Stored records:

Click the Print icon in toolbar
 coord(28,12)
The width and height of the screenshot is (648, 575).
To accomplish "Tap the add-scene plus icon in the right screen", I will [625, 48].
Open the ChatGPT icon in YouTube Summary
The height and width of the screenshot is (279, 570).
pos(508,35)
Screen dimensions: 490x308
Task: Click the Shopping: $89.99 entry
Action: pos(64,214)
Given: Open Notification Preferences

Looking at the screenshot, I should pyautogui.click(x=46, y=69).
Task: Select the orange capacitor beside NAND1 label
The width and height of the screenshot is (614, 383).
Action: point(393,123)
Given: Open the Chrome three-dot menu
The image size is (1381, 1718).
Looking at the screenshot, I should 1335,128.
==
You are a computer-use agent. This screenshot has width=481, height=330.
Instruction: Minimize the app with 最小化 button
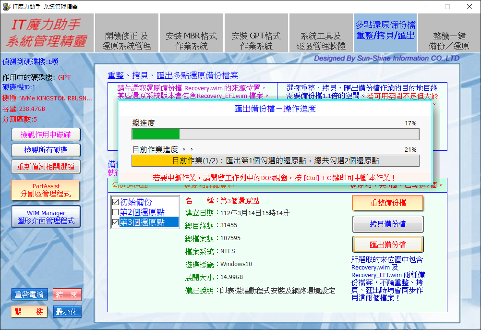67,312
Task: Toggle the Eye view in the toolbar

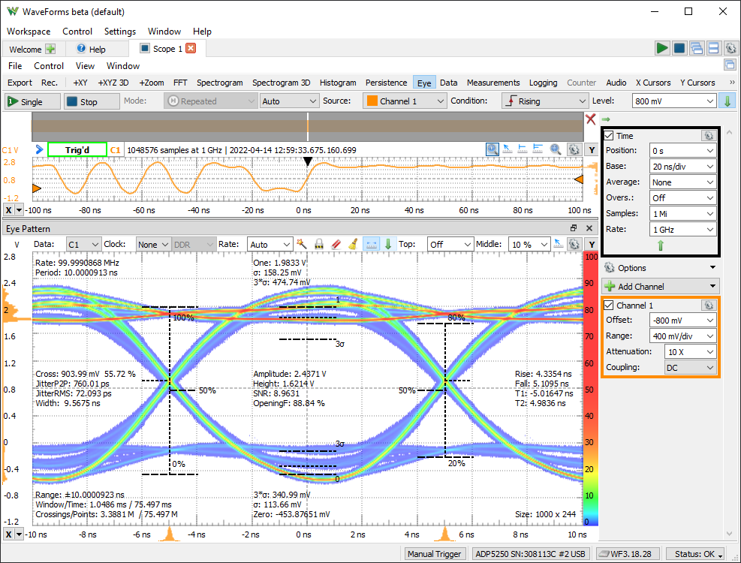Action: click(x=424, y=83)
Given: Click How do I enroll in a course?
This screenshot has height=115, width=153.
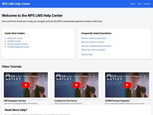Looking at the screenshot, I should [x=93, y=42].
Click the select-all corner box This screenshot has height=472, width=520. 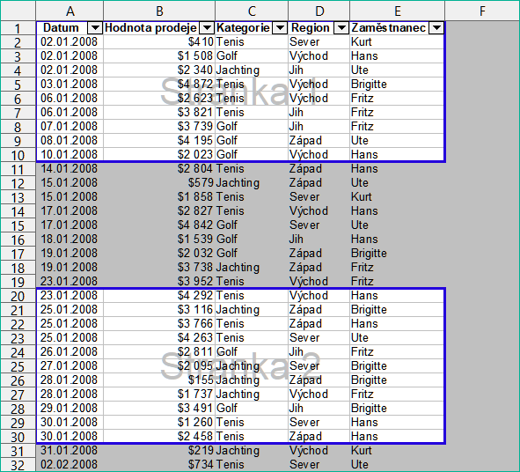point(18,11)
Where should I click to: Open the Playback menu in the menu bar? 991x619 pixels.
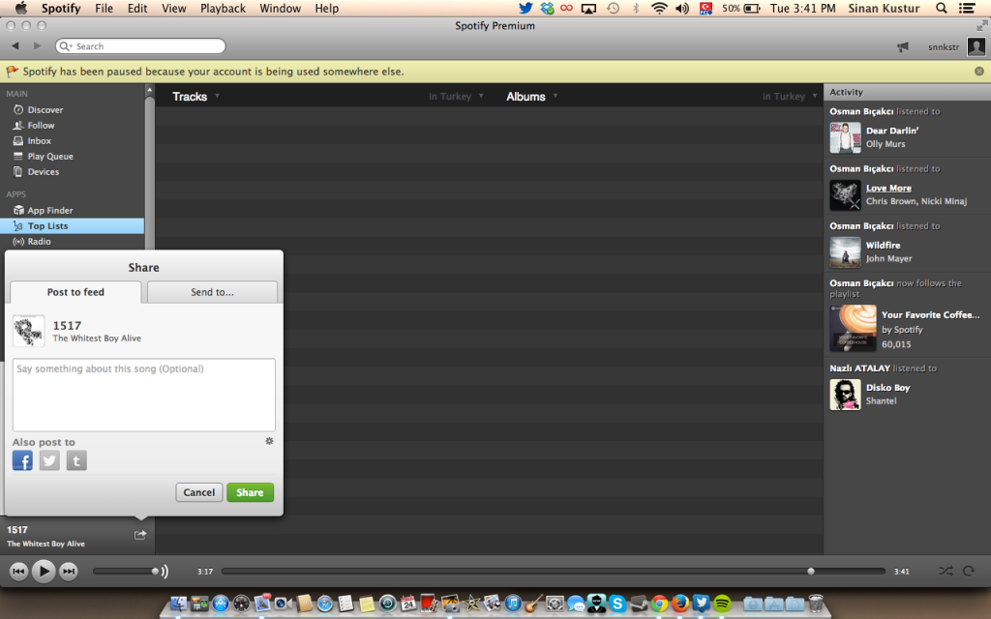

Your objective: Which of the lines above contain "menu"? Return them all.

Written answer:
Given: Open the Chrome three-dot menu
Where should I click to: Open the Playback menu in the menu bar? 991x619 pixels.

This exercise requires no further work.